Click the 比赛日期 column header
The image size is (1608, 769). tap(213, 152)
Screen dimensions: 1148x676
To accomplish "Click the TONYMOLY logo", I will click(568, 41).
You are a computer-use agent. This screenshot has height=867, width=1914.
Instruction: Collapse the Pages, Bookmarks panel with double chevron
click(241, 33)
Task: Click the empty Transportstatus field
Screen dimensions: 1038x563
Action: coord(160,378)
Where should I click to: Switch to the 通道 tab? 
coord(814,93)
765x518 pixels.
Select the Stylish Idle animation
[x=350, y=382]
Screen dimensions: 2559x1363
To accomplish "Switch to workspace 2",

Prompt: Rewrite the records above as a Markdown table with the columns Row and Line. Number each line in order and leave out any blank lines.

Finished answer:
| Row | Line |
|---|---|
| 1 | Click the 比赛日期 column header |
| 2 | The image size is (1608, 769). tap(213, 152) |
| 3 | Screen dimensions: 1148x676 |
| 4 | To accomplish "Click the TONYMOLY logo", I will click(568, 41). |
| 5 | You are a computer-use agent. This screenshot has height=867, width=1914. |
| 6 | Instruction: Collapse the Pages, Bookmarks panel with double chevron |
| 7 | click(241, 33) |
| 8 | Task: Click the empty Transportstatus field |
| 9 | Screen dimensions: 1038x563 |
| 10 | Action: coord(160,378) |
| 11 | Where should I click to: Switch to the 通道 tab?  |
| 12 | coord(814,93) |
| 13 | 765x518 pixels. |
| 14 | Select the Stylish Idle animation |
| 15 | [x=350, y=382] |
| 16 | Screen dimensions: 2559x1363 |
| 17 | To accomplish "Switch to workspace 2", |